Für den Fünfjahresauftrag der ETH Hönggerberg musste Avireal nicht einmal mehr eine Präsentation erstellen. «Auf unsere Nachfrage, ob wir bei der öffentlichen Ausschreibung für das Gebäudemanagement eine reelle Chance hätten, hiess es klipp und klar: Nicht unter den gegebenen Umständen», bestätigt ein Mitarbeiter.

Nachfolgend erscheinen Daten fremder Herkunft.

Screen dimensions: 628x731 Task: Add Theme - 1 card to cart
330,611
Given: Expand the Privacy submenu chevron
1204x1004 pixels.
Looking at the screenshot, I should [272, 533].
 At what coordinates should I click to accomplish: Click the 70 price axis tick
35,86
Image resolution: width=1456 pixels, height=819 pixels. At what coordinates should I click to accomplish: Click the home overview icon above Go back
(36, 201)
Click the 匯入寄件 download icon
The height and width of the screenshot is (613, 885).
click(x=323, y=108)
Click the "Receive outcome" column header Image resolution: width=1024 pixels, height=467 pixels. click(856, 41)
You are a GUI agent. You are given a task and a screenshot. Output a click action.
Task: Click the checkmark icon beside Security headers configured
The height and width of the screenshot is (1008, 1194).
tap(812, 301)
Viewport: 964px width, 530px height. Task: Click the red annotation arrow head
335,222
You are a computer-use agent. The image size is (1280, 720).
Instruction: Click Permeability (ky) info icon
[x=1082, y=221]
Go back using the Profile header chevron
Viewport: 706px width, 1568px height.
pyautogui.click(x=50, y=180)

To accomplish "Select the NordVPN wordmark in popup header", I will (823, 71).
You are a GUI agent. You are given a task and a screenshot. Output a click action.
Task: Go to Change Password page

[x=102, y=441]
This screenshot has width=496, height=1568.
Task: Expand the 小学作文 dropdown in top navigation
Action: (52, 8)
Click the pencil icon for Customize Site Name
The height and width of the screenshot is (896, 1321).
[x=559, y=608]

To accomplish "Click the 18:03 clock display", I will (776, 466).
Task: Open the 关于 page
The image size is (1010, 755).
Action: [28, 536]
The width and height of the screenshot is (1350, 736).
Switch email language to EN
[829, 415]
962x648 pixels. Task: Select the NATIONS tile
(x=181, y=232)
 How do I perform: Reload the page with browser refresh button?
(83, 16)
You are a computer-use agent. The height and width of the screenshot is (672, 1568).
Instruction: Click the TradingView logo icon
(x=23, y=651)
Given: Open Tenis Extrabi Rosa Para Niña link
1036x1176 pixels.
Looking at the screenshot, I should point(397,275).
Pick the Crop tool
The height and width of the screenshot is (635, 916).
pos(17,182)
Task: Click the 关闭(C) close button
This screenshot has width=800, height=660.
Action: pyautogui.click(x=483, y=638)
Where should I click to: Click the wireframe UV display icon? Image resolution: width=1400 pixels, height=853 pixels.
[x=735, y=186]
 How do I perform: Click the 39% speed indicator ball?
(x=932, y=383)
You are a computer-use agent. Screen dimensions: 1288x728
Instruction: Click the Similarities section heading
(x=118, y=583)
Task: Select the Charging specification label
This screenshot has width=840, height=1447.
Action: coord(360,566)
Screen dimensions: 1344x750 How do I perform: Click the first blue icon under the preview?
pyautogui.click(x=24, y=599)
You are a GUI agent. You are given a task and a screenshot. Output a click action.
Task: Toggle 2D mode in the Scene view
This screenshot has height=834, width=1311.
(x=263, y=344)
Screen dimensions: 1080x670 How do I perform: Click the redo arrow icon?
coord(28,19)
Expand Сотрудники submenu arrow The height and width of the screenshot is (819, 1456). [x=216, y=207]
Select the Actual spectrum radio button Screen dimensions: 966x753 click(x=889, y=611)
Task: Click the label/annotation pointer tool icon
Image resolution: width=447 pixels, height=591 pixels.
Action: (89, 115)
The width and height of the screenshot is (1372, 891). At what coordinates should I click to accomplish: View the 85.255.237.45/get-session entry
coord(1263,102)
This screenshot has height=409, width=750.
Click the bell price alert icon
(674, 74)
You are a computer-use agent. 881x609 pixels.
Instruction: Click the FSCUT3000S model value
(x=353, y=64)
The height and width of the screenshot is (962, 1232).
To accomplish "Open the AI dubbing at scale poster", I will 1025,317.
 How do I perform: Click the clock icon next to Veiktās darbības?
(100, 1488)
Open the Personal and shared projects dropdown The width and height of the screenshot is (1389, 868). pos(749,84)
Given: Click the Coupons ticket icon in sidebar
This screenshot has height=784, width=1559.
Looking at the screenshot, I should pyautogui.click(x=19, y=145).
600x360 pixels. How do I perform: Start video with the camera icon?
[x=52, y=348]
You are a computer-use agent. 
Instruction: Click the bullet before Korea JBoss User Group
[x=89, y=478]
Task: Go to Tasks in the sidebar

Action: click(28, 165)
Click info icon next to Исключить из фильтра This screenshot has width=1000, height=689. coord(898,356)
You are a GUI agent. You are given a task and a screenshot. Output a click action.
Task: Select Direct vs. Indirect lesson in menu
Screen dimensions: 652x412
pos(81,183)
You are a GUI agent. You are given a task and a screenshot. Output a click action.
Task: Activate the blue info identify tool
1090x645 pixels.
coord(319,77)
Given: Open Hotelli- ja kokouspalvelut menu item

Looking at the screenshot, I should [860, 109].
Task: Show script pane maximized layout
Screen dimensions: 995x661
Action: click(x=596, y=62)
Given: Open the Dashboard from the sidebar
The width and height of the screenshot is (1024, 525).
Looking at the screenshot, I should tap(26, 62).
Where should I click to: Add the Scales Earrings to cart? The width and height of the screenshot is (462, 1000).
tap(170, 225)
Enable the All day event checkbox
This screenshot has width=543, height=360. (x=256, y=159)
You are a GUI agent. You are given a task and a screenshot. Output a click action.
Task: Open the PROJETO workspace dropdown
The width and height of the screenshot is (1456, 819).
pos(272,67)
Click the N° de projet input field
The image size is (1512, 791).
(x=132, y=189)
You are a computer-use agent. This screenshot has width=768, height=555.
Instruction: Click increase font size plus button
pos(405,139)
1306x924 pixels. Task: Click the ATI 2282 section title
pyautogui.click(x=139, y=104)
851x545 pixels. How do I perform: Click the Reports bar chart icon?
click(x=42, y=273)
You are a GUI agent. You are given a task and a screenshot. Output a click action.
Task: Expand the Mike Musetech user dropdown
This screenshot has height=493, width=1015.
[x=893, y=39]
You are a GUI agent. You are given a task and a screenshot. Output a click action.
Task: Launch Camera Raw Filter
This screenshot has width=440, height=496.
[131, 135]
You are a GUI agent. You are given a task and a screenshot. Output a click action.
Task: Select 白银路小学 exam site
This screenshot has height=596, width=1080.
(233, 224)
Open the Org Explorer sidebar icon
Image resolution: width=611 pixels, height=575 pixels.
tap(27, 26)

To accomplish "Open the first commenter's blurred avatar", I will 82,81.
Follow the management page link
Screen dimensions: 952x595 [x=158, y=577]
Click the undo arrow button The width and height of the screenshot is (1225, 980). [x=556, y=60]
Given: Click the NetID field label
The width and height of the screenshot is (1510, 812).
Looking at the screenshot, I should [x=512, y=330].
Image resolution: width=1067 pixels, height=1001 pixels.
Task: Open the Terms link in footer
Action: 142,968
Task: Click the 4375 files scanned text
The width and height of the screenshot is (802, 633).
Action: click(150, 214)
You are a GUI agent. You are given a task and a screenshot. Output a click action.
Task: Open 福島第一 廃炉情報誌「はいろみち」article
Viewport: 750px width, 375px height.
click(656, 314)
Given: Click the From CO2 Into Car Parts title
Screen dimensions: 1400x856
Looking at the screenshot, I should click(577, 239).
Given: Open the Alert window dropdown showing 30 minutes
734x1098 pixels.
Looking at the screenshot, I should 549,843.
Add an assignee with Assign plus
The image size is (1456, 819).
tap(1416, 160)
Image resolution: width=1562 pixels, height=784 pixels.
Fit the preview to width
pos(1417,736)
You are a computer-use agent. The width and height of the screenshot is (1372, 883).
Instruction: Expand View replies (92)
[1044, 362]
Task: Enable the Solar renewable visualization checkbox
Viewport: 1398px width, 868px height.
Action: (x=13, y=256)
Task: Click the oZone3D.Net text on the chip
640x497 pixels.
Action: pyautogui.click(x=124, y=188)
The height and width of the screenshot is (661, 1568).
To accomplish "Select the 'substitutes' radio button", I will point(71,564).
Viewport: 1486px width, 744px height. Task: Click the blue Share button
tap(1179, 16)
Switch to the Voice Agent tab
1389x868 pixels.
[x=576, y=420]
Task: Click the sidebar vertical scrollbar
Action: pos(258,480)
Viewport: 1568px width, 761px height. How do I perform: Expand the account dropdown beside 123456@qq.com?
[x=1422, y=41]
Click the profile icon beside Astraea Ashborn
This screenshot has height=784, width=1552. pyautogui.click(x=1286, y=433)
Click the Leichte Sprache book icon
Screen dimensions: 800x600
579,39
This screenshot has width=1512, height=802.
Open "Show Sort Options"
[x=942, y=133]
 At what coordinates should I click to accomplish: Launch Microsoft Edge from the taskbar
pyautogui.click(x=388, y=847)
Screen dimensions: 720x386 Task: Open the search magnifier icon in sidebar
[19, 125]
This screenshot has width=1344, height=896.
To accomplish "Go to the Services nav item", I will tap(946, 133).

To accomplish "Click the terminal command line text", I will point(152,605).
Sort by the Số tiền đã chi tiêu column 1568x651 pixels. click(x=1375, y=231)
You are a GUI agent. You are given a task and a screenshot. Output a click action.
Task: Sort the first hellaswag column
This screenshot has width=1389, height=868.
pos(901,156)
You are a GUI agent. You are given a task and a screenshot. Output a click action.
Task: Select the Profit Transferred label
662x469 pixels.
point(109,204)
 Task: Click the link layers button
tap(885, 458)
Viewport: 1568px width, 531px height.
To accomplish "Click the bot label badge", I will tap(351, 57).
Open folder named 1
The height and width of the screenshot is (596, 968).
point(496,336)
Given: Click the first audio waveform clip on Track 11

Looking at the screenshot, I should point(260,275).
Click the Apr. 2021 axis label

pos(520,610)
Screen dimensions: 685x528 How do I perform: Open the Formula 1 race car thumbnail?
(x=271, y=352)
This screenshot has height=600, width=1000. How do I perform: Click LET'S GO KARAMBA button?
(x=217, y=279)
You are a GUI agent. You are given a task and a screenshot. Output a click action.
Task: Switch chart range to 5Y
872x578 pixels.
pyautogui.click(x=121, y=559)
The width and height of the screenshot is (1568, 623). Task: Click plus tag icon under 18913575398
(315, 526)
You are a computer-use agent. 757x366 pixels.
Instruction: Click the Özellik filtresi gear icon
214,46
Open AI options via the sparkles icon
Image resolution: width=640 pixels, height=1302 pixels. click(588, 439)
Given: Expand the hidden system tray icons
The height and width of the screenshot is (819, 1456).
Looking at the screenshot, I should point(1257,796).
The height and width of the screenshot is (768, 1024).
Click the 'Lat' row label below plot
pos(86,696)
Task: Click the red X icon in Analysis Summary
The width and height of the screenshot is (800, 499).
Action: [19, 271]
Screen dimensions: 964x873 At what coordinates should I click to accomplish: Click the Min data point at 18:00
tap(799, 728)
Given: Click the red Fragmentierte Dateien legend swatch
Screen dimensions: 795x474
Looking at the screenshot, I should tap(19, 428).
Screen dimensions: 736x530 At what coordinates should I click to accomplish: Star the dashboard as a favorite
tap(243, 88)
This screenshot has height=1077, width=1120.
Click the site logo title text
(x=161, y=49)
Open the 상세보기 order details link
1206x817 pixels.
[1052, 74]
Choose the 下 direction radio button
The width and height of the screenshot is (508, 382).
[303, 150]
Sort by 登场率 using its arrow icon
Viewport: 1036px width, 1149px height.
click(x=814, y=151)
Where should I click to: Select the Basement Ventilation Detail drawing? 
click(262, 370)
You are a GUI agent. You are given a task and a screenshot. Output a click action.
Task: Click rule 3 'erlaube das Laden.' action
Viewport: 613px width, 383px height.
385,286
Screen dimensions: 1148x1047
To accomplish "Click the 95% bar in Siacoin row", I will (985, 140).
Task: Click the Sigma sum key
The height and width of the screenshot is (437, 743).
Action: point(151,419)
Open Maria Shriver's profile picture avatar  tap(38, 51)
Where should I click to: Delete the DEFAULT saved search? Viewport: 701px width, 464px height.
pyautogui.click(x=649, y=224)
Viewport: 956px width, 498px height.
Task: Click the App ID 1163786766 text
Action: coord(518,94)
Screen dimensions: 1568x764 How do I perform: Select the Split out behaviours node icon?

Auch bereits abgeschlossene Verträge geraten plötzlich ins Wanken. Etwa derjenige mit der Fluggesellschaft Emirates: Avireal übernimmt die Gesamtplanung der neuen Lounge im Dock E des Zürcher Flughafens, die Räume sollen im kommenden Herbst eröffnet werden. «Nach den negativen Medienberichten kontaktierte uns der Zürcher Emirates-Direktor und wollte Informationen über unseren Zustand haben», berichtet ein Angestellter.

Der Streit der drei Männer

Dabei ging es Avireal bis vor wenigen Monaten noch ausgezeichnet. Das Dienstleistungsunternehmen wurde nach dem Kollaps der Swissair 2005 von drei Investoren – Hannjörg Hereth, Remo Stoffel und René Schmid – aus der Konkursmasse der SAir-Gruppe gekauft. Avireal beschäftigt in Zürich 250 Angestellte und verfügt über zwei weitere Standorte in Genf und Dubai. Insgesamt arbeiten über 1500 Personen für Avireal. Das Unternehmen bietet spezialisierte technische Dienste an, etwa für den Betrieb des Flughafens Zürich, ist im Gebäudemanagement tätig und übernimmt Kurier- und Postdienste für Unternehmen. Der Betrieb war profitabel – bis im vergangenen Herbst der Streit um die Vormachtstellung im Aktionariat einsetzte. An einer ausserordentlichen GV wurden Stoffel und Schmid aus dem Avireal-VR abgewählt. Seither kämpft das Duo um die Rückkehr in das Strategiegremium, allerdings vor Gericht, denn die Stimmrechtsverhältnisse sind umstritten. Schmid gibt sich optimistisch. «Wir gehen davon aus, dass wir innert nützlicher Frist wieder in den Avireal-VR zurückkehren können», sagt er. Im Anschluss sei man bereit, 10 bis 15 Mio Fr. flüssige Mittel einzuschiessen, um die Engpässe zu beheben. «Die Finanzierung dieses Betrags steht», betont Stoffel. Der «Handelszeitung» liegt ein entsprechendes Bankdokument vor, allerdings vom Januar 2008 datiert. Dass nach der Kontrollübernahme das amtierende Management von CEO Edward Spry abgesetzt wird, ist ein offenes Geheimnis. Ein Nachfolger steht bereit: Sprys Vorgänger Marko Virant jedenfalls ist laut eigenen Angaben bereit, «gemeinsam mit den anderen rückkehrwilligen Kadern wieder Verantwortung für die Firma zu übernehmen, um sie damit zu retten».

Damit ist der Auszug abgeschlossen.